The Medication Prescribing Curriculum was delivered to 13 out of possible 16 (81%) general surgery trainees in post-graduate year (PGY) one to four (Table 1). The breakdown of general surgery and off-service post-graduate trainees on a general surgery service per month in shown in Table 2. There were no significant differences in the number of general surgery and off-service trainees on a general surgery service each month pre and post-curriculum implementation (Table 2).

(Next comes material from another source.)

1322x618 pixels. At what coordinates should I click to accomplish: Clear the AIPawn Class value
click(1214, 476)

Pre-Curriculum Implementation (Baseline) Data:
There were a total 1050 medication prescribing errors made over 12 months between July 1, 2018 to June 31, 2019 with 615 (59%) prescription-writing errors and 435 (41%) decision-making errors (Table 3). The mean number of errors per month was 87.5 (14.6), with significantly more PW compared to errors as DM errors per month (51.3 (11.9) vs 36.3 (6.0); p=0.001).

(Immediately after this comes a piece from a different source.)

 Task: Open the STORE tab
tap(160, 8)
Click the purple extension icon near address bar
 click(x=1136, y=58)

The most common PW errors were ‘Omission of frequency/not specifying PRN orders’ with 12.7 (5.5) errors per month, followed by ‘Prescribing one tab/ 1 puff of a drug that is available in more than one strength’ with 11.6 (4.4) errors per month (Table 4). The most common DM errors were ‘Prescribing a dose not recommended for the formulation prescribed’ with 7.5 (2.3) errors per month followed by ‘pharmaceutical issues’ with 7.0 (2.8) errors per month, such as prescribing medication only available in intravenous (IV) formulation to be given orally. The highest number of medication errors per month was recorded in July (n = 116) and August (n = 106), while the lowest was recorded November (n = 66).
The mean number of errors per month for each quarter of the academic year were 107.3 (8.08) for Q1 (July to September), 83.3 (15.0) for Q2 (October to December), 77.7 (4.7) for Q3 (January to March), and 81.7 (7.1) for Q4 (April to June) (Figure 1). The mean number of errors per month was significantly higher in Q1 versus Q3 (p=0.02) and Q4 (p=0.04). The most common classes of medications involved in medication prescribing errors were “other”, “gastrointestinal”, “respiratory” and “narcotic” medications (Table 5).

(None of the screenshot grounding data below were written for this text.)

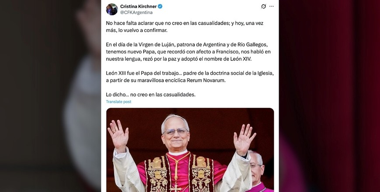Open the attached photo of the Pope
This screenshot has width=380, height=192.
(190, 150)
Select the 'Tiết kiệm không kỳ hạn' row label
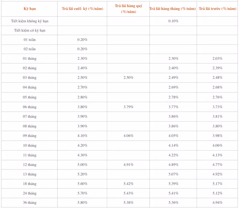Viewport: 239px width, 209px height. (30, 21)
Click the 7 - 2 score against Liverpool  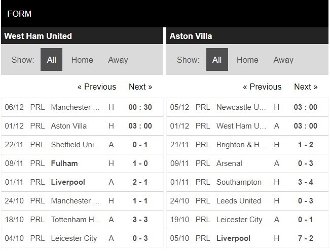point(306,238)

Post-curriculum Implementation Data:
There were a total 472 medication prescribing errors made over 6 months between July 1, 2019 and December 31, 2019 with 212 (45%) DM and 260 (55%) PW errors (Table 3). The mean number of total errors per month was 78.7 (10.3), with no significant difference between PW and DM errors per month (43.3 (9.8) vs 35.3 (4.2); p=0.13).
The most common PW errors were ‘Omission of frequency/not specifying PRN orders (i.e. morphine 2 mg PRN instead of q4h prn)’, with 10.8 (6.2) errors per month, followed by ‘Prescribing one tab/ 1 puff of a drug that is available in more than one strength’ with 10.3 (5.1) errors per month. The most common DM errors were ‘Pharmaceutical issues’ with 10 (2.7) errors per month, and ‘Prescribing two drugs for the same indication when only one is necessary’ with 7.5 (4.1) errors per month. The highest number of medication errors per month was recorded in August (n = 92) and October (n = 87), while the lowest was recorded in July (n=68) and December (n = 68) (Table 3).
The mean number of errors per month for each Q1 and Q2 of the academic year were 77.7 (12.7) for Q1 and 79.7 (10.2) for Q2 with no significant difference between Q1 and Q2 (p=0.84) (Figure 1). The most common classes of medications involved in medication prescribing errors post-curriculum implementation were “gastrointestinal”, “respiratory” and “other (Table 5)”.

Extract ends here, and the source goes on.